We say y\in\mathbb{R}^d is an exposed point of \Lambda^* if for some \lambda,

\langle \lambda,y\rangle - \Lambda^*(y)>\langle\lambda,x\rangle - \Lambda^*(x),\quad \forall x\in\mathbb{R}^d.

Such a \lambda is then called an exposing hyperplane. One way of thinking about this definition is that \Lambda^*(x) is convex, but is strictly convex in any direction at an exposed point. Alternatively, at an exposed point y, there is a vector \lambda such that \Lambda^*\circ \pi_\lambda has a global minimum or maximum at y, where \pi_\lambda is the projection into \langle \lambda\rangle. Roughly speaking, this vector is what we will to take the Cramer transform for the lower bound at x. Recall that the Cramer transform is an exponential reweighting of the probability density, which makes a previously unlikely event into a normal one. We may now state the theorem.

Gartner-Ellis Theorem

With the assumptions above:

  1. \limsup_{n\rightarrow\infty}\frac{1}{n}\log \mu_n(F)\leq -\inf_{x\in F}\Lambda^*(x), \forall F\subset\mathbb{R}^d closed.
  2. \liminf_{n\rightarrow\infty}\frac{1}{n}\log \mu_n(G)\geq -\inf_{x\in G\cap E}\Lambda^*(x), \forall G\subset\mathbb{R}^d open, where E is the set of exposed points of \Lambda^* whose exposing hyperplane is in \text{int}(\mathcal{D}_\Lambda).
  3. If \Lambda is also lower semi-continuous, and is differentiable on \text{int}(\mathcal{D}_\Lambda) (which is non-empty by the previous assumption), and is steep, that is, for any \lambda\in\partial\mathcal{D}_\Lambda, \lim_{\nu\rightarrow\lambda}|\nabla \Lambda(\nu)|=\infty, then we may replace G\cap E by G in the second statement. Then (\mu_n) satisfies the LDP on \mathbb{R}^d with rate n and rate function \Lambda^*.

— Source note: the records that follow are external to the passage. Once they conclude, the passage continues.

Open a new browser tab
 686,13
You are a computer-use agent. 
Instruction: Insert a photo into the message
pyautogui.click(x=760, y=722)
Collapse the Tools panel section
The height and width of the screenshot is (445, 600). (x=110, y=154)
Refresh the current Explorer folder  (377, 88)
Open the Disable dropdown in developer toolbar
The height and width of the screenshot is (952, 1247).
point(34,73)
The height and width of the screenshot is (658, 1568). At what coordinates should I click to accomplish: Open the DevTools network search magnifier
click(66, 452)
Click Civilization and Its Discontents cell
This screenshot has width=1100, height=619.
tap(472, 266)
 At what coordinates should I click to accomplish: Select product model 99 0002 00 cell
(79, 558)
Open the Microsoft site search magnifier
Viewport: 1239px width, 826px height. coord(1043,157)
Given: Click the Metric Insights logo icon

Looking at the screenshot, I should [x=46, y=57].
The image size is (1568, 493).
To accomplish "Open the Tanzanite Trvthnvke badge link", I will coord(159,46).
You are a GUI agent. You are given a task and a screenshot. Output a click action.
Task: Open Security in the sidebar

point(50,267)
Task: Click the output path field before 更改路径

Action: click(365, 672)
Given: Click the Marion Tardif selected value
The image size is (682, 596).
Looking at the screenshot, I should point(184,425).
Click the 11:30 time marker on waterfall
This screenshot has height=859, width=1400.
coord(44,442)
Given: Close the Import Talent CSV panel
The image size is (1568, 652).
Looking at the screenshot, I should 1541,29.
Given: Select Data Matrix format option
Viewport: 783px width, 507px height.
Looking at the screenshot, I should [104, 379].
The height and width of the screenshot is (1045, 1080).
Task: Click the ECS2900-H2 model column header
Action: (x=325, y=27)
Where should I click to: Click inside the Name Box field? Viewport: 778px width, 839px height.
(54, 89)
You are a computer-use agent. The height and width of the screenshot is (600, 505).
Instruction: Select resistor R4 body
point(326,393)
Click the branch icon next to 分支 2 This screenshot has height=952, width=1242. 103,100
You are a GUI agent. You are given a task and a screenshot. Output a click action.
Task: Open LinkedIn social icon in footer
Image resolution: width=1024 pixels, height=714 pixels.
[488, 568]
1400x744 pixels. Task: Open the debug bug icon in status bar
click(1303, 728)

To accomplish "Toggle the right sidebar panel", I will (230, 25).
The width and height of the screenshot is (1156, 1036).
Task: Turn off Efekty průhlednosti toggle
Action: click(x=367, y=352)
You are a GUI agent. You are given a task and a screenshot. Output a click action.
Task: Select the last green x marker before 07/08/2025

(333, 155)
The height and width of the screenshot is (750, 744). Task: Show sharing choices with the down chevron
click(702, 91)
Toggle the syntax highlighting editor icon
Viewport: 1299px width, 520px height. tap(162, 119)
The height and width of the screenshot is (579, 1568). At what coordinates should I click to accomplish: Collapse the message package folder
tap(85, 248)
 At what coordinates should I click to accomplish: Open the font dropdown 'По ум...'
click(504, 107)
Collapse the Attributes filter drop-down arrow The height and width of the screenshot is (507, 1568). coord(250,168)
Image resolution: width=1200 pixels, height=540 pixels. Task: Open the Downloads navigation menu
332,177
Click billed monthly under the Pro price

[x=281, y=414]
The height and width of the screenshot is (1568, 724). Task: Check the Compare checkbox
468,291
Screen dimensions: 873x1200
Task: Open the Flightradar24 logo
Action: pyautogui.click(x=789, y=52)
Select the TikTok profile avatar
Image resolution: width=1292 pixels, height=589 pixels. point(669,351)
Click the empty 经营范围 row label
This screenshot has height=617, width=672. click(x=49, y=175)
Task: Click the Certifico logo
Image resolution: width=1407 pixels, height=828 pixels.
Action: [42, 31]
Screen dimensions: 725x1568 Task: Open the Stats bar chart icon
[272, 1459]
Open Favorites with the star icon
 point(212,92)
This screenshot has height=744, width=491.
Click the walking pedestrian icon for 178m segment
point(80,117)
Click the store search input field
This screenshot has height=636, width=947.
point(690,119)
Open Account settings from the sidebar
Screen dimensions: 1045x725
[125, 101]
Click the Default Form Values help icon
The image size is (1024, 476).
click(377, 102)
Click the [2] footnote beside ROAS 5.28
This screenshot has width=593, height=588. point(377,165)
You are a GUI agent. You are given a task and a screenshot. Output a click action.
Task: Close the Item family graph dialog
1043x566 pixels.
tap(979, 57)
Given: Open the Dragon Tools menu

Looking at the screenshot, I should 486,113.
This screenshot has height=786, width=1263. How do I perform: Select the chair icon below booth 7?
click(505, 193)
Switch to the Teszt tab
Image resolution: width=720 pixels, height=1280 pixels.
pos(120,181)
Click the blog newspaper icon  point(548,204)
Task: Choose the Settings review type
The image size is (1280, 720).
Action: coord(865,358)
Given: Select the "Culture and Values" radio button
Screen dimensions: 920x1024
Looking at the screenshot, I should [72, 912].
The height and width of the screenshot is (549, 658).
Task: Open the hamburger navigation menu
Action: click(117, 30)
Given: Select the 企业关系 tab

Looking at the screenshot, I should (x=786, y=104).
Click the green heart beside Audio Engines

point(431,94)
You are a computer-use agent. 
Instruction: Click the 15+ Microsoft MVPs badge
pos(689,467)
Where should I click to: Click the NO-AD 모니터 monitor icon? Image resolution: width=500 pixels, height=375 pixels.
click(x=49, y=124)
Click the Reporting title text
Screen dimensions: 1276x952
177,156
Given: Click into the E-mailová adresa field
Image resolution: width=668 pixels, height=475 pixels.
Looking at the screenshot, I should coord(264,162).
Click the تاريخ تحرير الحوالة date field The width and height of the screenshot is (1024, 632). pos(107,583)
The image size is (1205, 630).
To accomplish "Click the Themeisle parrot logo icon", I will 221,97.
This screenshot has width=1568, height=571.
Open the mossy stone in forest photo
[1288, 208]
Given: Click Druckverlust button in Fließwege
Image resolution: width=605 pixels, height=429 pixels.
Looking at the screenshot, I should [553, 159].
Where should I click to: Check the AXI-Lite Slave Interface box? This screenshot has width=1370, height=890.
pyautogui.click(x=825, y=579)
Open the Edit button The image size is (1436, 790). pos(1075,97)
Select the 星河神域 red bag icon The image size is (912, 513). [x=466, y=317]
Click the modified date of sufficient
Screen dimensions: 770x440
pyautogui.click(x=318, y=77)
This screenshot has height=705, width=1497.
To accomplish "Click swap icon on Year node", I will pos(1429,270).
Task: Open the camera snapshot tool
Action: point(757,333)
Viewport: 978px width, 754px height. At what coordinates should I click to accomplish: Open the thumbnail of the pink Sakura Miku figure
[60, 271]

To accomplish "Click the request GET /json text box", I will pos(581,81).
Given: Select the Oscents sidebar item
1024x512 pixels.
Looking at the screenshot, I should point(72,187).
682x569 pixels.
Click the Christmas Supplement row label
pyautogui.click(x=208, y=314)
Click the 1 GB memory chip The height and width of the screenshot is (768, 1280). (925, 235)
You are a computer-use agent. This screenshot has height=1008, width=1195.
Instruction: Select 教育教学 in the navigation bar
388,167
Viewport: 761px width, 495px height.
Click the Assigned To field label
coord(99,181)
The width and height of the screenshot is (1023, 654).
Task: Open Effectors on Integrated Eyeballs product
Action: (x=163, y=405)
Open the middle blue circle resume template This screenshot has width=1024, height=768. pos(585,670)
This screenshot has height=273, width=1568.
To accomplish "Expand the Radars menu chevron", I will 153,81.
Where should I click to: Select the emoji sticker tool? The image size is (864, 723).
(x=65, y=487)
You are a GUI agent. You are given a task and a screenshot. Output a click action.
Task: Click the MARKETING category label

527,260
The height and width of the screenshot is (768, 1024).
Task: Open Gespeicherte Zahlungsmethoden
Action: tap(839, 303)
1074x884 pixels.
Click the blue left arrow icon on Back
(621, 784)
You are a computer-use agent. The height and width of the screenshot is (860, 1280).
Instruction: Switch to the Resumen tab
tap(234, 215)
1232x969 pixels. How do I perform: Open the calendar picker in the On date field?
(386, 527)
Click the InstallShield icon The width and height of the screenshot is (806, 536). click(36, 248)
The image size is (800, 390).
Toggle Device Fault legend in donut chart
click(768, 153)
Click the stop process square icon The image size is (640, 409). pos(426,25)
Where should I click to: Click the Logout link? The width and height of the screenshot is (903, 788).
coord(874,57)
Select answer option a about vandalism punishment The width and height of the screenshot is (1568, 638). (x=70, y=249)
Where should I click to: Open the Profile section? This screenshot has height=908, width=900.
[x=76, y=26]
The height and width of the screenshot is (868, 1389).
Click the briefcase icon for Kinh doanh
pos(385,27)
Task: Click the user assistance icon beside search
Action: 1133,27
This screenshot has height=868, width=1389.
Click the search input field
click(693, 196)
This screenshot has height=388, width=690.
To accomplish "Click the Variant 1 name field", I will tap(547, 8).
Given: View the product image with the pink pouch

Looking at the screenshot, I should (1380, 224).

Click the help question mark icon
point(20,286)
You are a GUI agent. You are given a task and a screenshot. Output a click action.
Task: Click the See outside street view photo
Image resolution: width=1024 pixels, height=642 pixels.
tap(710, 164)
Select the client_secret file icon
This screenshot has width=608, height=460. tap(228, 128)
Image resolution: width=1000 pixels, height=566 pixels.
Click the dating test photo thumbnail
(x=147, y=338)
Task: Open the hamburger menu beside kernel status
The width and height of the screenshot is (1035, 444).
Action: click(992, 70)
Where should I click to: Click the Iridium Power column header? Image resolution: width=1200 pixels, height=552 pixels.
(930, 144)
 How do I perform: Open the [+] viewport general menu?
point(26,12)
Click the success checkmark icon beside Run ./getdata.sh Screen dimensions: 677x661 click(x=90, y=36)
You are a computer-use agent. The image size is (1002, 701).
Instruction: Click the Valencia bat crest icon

Where do all the terms come from?

As ever, because everything is on an exponential scale, the infimum in the statements affirms the intuitive notion that in the limit, “an unlikely event will happen in the most likely of the possible (unlikely) ways”. The reason why the first statement does not hold for open sets in general is that the infimum may not be attained for open sets. For the proof, we need an exposing hyperplane at x so we can find an exponential tilt (or Cramer transform) that makes x the standard outcome. Crucially, in order to apply probabilistic ideas to the resulting distribution, everything must be normalisable. So we need an exposing hyperplane so as to isolate the point x on an exponential scale in the transform. And the exposing hyperplane must be in \mathcal{D}_\Lambda if we are to have a chance of getting any useful information out of the transform. By convexity, this is equivalent to the exposing hyperplane being in \text{int}(\mathcal{D}_\Lambda).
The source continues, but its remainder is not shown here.